■ Work instruction ■
Nothing but the lines from the one containing "Lifestyle (402, 106)" to the end of the records below should be output, each exactly as written.

■ Records to process ■

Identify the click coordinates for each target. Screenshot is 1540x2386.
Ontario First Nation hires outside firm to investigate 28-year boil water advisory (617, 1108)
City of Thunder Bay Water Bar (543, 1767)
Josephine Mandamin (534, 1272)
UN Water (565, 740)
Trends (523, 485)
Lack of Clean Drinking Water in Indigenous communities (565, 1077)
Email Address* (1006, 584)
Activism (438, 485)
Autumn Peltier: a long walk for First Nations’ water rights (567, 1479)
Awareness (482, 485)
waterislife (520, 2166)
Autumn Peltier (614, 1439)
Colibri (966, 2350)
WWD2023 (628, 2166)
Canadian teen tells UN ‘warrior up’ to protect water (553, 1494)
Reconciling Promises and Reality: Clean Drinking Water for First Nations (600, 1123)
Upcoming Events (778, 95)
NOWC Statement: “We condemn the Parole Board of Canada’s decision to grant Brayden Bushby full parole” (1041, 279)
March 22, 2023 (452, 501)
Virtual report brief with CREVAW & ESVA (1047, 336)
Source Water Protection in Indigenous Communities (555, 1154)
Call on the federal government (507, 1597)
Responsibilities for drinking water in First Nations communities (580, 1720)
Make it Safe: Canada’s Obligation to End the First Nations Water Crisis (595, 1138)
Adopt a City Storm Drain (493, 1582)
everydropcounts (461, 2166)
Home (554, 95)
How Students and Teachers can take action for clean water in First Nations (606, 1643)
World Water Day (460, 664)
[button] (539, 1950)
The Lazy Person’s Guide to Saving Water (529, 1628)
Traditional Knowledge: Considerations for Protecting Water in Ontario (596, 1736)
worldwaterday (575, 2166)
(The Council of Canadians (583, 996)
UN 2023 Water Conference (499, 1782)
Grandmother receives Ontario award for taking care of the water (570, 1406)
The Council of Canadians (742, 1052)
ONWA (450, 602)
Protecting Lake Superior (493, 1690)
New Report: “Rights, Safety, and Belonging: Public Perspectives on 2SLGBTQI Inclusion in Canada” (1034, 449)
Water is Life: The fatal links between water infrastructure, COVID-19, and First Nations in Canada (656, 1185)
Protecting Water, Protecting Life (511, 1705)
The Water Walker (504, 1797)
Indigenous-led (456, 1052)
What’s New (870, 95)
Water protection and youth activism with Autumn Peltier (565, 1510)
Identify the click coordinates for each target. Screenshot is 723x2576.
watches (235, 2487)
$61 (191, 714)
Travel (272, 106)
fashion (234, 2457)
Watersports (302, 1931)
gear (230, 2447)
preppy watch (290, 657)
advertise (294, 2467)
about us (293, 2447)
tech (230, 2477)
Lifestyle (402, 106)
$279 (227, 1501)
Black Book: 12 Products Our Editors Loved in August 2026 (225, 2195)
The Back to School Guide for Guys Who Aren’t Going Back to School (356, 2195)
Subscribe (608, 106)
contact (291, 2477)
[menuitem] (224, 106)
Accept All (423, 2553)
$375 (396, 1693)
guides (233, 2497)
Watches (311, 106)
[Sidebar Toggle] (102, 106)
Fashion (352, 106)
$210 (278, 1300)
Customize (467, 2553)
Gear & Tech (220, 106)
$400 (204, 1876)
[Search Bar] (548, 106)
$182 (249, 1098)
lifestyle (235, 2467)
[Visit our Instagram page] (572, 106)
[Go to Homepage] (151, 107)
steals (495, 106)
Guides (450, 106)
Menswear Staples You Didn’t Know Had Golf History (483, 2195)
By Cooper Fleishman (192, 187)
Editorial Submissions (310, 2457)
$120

■ Response area ■
Lifestyle (402, 106)
$279 (227, 1501)
Black Book: 12 Products Our Editors Loved in August 2026 (225, 2195)
The Back to School Guide for Guys Who Aren’t Going Back to School (356, 2195)
Subscribe (608, 106)
contact (291, 2477)
[menuitem] (224, 106)
Accept All (423, 2553)
$375 (396, 1693)
guides (233, 2497)
Watches (311, 106)
[Sidebar Toggle] (102, 106)
Fashion (352, 106)
$210 (278, 1300)
Customize (467, 2553)
Gear & Tech (220, 106)
$400 (204, 1876)
[Search Bar] (548, 106)
$182 (249, 1098)
lifestyle (235, 2467)
[Visit our Instagram page] (572, 106)
[Go to Homepage] (151, 107)
steals (495, 106)
Guides (450, 106)
Menswear Staples You Didn’t Know Had Golf History (483, 2195)
By Cooper Fleishman (192, 187)
Editorial Submissions (310, 2457)
$120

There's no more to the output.